======== Records for the task ========
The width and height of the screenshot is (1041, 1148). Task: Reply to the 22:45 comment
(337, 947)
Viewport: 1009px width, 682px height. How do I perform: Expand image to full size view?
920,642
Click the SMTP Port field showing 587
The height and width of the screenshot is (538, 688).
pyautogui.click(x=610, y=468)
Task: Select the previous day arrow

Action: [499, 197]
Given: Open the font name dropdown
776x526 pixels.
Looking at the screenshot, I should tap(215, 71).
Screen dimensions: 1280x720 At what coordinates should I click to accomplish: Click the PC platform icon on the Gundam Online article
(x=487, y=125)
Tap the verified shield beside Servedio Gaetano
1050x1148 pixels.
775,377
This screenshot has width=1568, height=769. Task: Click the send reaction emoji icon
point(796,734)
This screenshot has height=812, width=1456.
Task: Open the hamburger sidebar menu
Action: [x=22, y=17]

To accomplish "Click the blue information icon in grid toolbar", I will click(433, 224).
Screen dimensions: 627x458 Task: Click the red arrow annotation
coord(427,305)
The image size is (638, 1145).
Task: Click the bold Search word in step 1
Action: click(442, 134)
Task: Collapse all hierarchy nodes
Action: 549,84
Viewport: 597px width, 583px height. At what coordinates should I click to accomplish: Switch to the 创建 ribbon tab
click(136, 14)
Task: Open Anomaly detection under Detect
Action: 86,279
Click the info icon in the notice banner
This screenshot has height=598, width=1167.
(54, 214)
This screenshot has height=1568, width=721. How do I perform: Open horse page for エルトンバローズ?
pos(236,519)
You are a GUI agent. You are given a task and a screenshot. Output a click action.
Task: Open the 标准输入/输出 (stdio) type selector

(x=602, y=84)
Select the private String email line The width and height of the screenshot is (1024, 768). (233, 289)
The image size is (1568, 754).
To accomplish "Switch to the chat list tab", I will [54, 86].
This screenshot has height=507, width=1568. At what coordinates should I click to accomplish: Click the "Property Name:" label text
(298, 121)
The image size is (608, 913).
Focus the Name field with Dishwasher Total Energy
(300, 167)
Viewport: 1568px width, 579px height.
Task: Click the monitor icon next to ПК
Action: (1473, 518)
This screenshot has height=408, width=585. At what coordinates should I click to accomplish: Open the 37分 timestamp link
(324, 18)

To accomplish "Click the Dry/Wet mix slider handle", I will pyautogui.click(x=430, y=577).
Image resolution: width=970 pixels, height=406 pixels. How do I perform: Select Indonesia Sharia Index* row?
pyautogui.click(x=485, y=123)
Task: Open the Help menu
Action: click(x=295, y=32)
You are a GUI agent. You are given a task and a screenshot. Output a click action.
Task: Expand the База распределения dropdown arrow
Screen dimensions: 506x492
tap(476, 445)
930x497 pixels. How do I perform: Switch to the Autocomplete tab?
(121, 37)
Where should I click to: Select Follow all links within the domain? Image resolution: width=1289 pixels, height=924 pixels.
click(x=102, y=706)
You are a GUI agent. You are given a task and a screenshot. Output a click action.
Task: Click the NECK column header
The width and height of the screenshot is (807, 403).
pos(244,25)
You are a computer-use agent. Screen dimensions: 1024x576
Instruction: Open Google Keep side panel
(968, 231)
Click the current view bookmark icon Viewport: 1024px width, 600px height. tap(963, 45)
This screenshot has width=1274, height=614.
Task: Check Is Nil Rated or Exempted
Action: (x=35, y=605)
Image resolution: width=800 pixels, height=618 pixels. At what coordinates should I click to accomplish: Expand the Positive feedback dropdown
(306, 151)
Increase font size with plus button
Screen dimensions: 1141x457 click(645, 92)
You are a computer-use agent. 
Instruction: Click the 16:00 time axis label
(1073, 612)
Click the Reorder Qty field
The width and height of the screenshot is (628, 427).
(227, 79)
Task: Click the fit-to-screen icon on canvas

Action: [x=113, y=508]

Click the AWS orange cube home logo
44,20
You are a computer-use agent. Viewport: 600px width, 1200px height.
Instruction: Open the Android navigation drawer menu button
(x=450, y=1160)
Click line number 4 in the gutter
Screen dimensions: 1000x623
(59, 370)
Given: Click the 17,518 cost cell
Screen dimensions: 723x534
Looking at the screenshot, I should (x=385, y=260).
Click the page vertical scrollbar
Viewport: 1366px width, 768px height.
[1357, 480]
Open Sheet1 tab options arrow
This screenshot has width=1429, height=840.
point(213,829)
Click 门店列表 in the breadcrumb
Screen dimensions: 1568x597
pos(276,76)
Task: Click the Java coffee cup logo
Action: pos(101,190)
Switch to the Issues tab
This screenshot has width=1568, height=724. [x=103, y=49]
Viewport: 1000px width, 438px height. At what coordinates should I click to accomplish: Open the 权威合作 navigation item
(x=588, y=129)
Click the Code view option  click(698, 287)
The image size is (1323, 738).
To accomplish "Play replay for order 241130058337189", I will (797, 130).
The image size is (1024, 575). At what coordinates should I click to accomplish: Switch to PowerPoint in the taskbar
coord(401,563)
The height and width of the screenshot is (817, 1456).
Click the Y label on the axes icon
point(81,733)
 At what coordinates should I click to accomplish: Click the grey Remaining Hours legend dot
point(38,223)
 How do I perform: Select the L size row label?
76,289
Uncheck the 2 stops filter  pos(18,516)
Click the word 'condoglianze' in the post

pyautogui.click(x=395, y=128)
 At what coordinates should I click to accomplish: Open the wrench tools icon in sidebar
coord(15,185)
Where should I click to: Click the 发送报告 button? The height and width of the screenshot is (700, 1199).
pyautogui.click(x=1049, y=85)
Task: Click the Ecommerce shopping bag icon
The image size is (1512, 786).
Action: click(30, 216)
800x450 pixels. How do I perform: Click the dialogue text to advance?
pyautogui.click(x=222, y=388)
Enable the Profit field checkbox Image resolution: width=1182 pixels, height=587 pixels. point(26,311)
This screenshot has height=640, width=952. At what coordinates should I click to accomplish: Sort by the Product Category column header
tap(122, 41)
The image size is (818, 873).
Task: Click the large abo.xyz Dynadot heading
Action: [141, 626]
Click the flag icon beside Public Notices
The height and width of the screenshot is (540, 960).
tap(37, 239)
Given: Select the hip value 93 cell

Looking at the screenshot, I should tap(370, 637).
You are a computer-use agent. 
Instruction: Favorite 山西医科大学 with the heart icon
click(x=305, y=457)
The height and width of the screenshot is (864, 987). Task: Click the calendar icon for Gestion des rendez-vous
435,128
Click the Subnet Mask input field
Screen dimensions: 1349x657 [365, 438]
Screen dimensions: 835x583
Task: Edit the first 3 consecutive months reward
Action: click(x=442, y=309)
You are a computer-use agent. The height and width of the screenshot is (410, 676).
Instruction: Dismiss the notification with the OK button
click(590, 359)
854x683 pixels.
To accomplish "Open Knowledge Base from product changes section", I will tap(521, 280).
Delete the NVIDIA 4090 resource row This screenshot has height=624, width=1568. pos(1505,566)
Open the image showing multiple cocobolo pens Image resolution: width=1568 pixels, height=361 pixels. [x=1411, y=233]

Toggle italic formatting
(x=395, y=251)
========
Problem to solve. Return each line of the data where the word "computer" appears.

Exercise result.
You are a computer-use agent. Screen dimensions: 1024x576
You are a computer-use agent. 
You are a computer-use agent. Viewport: 600px width, 1200px height.
You are a computer-use agent. 
You are a computer-use agent. The height and width of the screenshot is (410, 676).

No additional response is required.